* **Task statement**: Output all of the entries exactly as written.

* **Dataset records**:
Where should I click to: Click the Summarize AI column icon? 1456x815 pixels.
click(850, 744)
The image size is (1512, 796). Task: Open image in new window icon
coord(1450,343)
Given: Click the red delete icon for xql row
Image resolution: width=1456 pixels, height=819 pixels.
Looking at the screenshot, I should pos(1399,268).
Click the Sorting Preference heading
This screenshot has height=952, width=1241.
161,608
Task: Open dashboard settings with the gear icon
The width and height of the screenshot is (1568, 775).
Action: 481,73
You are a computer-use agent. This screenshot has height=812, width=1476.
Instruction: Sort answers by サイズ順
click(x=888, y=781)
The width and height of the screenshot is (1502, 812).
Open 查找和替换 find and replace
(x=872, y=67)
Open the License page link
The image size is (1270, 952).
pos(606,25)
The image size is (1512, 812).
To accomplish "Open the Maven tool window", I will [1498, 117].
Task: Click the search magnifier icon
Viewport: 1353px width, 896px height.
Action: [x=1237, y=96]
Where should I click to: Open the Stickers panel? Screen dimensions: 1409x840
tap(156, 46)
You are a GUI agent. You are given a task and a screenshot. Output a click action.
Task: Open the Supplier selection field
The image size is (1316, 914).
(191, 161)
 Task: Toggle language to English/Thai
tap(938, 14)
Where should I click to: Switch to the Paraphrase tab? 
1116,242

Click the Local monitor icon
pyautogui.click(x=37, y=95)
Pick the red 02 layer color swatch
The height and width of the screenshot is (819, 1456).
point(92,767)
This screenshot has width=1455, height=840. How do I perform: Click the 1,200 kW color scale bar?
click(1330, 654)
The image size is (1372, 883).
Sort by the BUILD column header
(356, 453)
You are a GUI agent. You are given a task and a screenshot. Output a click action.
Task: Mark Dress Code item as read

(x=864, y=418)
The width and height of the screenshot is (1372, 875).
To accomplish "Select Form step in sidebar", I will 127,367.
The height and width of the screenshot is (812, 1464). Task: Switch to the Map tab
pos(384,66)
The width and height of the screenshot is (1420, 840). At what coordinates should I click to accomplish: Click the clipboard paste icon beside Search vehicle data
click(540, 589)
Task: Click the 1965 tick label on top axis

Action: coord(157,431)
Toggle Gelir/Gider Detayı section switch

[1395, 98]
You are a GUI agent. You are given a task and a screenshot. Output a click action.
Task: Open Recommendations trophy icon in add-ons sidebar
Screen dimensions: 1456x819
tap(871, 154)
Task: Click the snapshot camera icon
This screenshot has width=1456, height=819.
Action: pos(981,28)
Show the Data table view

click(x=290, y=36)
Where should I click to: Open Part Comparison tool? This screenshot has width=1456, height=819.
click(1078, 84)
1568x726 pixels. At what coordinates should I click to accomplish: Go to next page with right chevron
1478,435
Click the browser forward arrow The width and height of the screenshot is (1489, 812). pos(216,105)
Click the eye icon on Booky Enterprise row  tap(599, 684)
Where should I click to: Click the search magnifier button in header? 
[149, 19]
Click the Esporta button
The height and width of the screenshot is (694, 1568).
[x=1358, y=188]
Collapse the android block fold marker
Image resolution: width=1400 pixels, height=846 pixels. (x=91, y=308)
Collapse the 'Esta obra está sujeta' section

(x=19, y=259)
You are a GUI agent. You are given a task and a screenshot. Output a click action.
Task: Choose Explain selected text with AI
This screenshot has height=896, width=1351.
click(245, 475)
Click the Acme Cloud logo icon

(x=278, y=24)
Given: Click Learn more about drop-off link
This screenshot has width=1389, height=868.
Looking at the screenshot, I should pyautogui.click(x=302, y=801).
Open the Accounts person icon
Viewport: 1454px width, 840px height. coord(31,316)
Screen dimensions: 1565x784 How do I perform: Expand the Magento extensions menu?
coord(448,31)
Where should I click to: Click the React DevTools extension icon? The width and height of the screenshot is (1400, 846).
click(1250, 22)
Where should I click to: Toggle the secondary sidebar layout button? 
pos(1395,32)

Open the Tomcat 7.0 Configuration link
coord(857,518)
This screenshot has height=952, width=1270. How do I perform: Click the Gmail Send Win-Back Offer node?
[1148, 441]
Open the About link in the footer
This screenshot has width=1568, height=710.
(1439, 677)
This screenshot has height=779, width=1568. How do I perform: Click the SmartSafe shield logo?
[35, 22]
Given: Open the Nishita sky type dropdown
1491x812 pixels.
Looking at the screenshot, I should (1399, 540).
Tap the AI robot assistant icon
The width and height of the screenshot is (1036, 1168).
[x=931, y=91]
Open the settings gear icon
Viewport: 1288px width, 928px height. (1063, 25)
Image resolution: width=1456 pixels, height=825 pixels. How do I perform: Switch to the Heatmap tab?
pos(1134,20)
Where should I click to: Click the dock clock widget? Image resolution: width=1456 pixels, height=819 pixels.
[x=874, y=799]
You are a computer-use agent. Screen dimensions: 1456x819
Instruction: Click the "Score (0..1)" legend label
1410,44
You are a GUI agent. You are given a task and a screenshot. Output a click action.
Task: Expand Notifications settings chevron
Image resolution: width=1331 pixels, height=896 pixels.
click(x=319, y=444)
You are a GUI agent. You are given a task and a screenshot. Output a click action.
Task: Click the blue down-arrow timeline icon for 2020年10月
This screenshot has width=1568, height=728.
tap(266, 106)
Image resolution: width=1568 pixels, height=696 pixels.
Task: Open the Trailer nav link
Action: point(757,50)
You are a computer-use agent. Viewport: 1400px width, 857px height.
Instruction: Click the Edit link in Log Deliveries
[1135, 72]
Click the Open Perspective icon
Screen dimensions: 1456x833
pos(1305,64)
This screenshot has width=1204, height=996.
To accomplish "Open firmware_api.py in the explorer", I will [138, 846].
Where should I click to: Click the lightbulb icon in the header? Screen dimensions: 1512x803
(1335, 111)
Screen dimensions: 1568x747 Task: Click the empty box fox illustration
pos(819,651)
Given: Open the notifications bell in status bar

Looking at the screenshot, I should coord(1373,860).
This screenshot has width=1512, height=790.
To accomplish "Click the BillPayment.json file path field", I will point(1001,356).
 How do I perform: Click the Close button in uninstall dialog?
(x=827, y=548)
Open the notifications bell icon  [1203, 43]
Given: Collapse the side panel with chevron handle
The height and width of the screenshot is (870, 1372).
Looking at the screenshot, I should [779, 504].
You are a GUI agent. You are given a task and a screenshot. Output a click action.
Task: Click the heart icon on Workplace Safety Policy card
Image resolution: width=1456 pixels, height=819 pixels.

* **Solution for this exercise**:
Where should I click to: Click the Summarize AI column icon? 1456x815 pixels.
click(850, 744)
The image size is (1512, 796). Task: Open image in new window icon
coord(1450,343)
Given: Click the red delete icon for xql row
Image resolution: width=1456 pixels, height=819 pixels.
Looking at the screenshot, I should pos(1399,268).
Click the Sorting Preference heading
This screenshot has height=952, width=1241.
161,608
Task: Open dashboard settings with the gear icon
The width and height of the screenshot is (1568, 775).
Action: 481,73
You are a computer-use agent. This screenshot has height=812, width=1476.
Instruction: Sort answers by サイズ順
click(x=888, y=781)
The width and height of the screenshot is (1502, 812).
Open 查找和替换 find and replace
(x=872, y=67)
Open the License page link
The image size is (1270, 952).
pos(606,25)
The image size is (1512, 812).
To accomplish "Open the Maven tool window", I will [1498, 117].
Task: Click the search magnifier icon
Viewport: 1353px width, 896px height.
Action: [x=1237, y=96]
Where should I click to: Open the Stickers panel? Screen dimensions: 1409x840
tap(156, 46)
You are a GUI agent. You are given a task and a screenshot. Output a click action.
Task: Open the Supplier selection field
The image size is (1316, 914).
(191, 161)
 Task: Toggle language to English/Thai
tap(938, 14)
Where should I click to: Switch to the Paraphrase tab? 
1116,242

Click the Local monitor icon
pyautogui.click(x=37, y=95)
Pick the red 02 layer color swatch
The height and width of the screenshot is (819, 1456).
point(92,767)
This screenshot has width=1455, height=840. How do I perform: Click the 1,200 kW color scale bar?
click(1330, 654)
The image size is (1372, 883).
Sort by the BUILD column header
(356, 453)
You are a GUI agent. You are given a task and a screenshot. Output a click action.
Task: Mark Dress Code item as read

(x=864, y=418)
The width and height of the screenshot is (1372, 875).
To accomplish "Select Form step in sidebar", I will 127,367.
The height and width of the screenshot is (812, 1464). Task: Switch to the Map tab
pos(384,66)
The width and height of the screenshot is (1420, 840). At what coordinates should I click to accomplish: Click the clipboard paste icon beside Search vehicle data
click(540, 589)
Task: Click the 1965 tick label on top axis

Action: coord(157,431)
Toggle Gelir/Gider Detayı section switch

[1395, 98]
You are a GUI agent. You are given a task and a screenshot. Output a click action.
Task: Open Recommendations trophy icon in add-ons sidebar
Screen dimensions: 1456x819
tap(871, 154)
Task: Click the snapshot camera icon
This screenshot has width=1456, height=819.
Action: pos(981,28)
Show the Data table view

click(x=290, y=36)
Where should I click to: Open Part Comparison tool? This screenshot has width=1456, height=819.
click(1078, 84)
1568x726 pixels. At what coordinates should I click to accomplish: Go to next page with right chevron
1478,435
Click the browser forward arrow The width and height of the screenshot is (1489, 812). pos(216,105)
Click the eye icon on Booky Enterprise row  tap(599, 684)
Where should I click to: Click the search magnifier button in header? 
[149, 19]
Click the Esporta button
The height and width of the screenshot is (694, 1568).
[x=1358, y=188]
Collapse the android block fold marker
Image resolution: width=1400 pixels, height=846 pixels. (x=91, y=308)
Collapse the 'Esta obra está sujeta' section

(x=19, y=259)
You are a GUI agent. You are given a task and a screenshot. Output a click action.
Task: Choose Explain selected text with AI
This screenshot has height=896, width=1351.
click(245, 475)
Click the Acme Cloud logo icon

(x=278, y=24)
Given: Click Learn more about drop-off link
This screenshot has width=1389, height=868.
Looking at the screenshot, I should pyautogui.click(x=302, y=801).
Open the Accounts person icon
Viewport: 1454px width, 840px height. coord(31,316)
Screen dimensions: 1565x784 How do I perform: Expand the Magento extensions menu?
coord(448,31)
Where should I click to: Click the React DevTools extension icon? The width and height of the screenshot is (1400, 846).
click(1250, 22)
Where should I click to: Toggle the secondary sidebar layout button? 
pos(1395,32)

Open the Tomcat 7.0 Configuration link
coord(857,518)
This screenshot has height=952, width=1270. How do I perform: Click the Gmail Send Win-Back Offer node?
[1148, 441]
Open the About link in the footer
This screenshot has width=1568, height=710.
(1439, 677)
This screenshot has height=779, width=1568. How do I perform: Click the SmartSafe shield logo?
[35, 22]
Given: Open the Nishita sky type dropdown
1491x812 pixels.
Looking at the screenshot, I should (1399, 540).
Tap the AI robot assistant icon
The width and height of the screenshot is (1036, 1168).
[x=931, y=91]
Open the settings gear icon
Viewport: 1288px width, 928px height. (1063, 25)
Image resolution: width=1456 pixels, height=825 pixels. How do I perform: Switch to the Heatmap tab?
pos(1134,20)
Where should I click to: Click the dock clock widget? Image resolution: width=1456 pixels, height=819 pixels.
[x=874, y=799]
You are a computer-use agent. Screen dimensions: 1456x819
Instruction: Click the "Score (0..1)" legend label
1410,44
You are a GUI agent. You are given a task and a screenshot. Output a click action.
Task: Expand Notifications settings chevron
Image resolution: width=1331 pixels, height=896 pixels.
click(x=319, y=444)
You are a GUI agent. You are given a task and a screenshot. Output a click action.
Task: Click the blue down-arrow timeline icon for 2020年10月
This screenshot has width=1568, height=728.
tap(266, 106)
Image resolution: width=1568 pixels, height=696 pixels.
Task: Open the Trailer nav link
Action: point(757,50)
You are a computer-use agent. Viewport: 1400px width, 857px height.
Instruction: Click the Edit link in Log Deliveries
[1135, 72]
Click the Open Perspective icon
Screen dimensions: 1456x833
pos(1305,64)
This screenshot has width=1204, height=996.
To accomplish "Open firmware_api.py in the explorer", I will [138, 846].
Where should I click to: Click the lightbulb icon in the header? Screen dimensions: 1512x803
(1335, 111)
Screen dimensions: 1568x747 Task: Click the empty box fox illustration
pos(819,651)
Given: Open the notifications bell in status bar

Looking at the screenshot, I should coord(1373,860).
This screenshot has width=1512, height=790.
To accomplish "Click the BillPayment.json file path field", I will point(1001,356).
 How do I perform: Click the Close button in uninstall dialog?
(x=827, y=548)
Open the notifications bell icon  [1203, 43]
Given: Collapse the side panel with chevron handle
The height and width of the screenshot is (870, 1372).
Looking at the screenshot, I should [779, 504].
You are a GUI agent. You are given a task and a screenshot. Output a click action.
Task: Click the heart icon on Workplace Safety Policy card
Image resolution: width=1456 pixels, height=819 pixels.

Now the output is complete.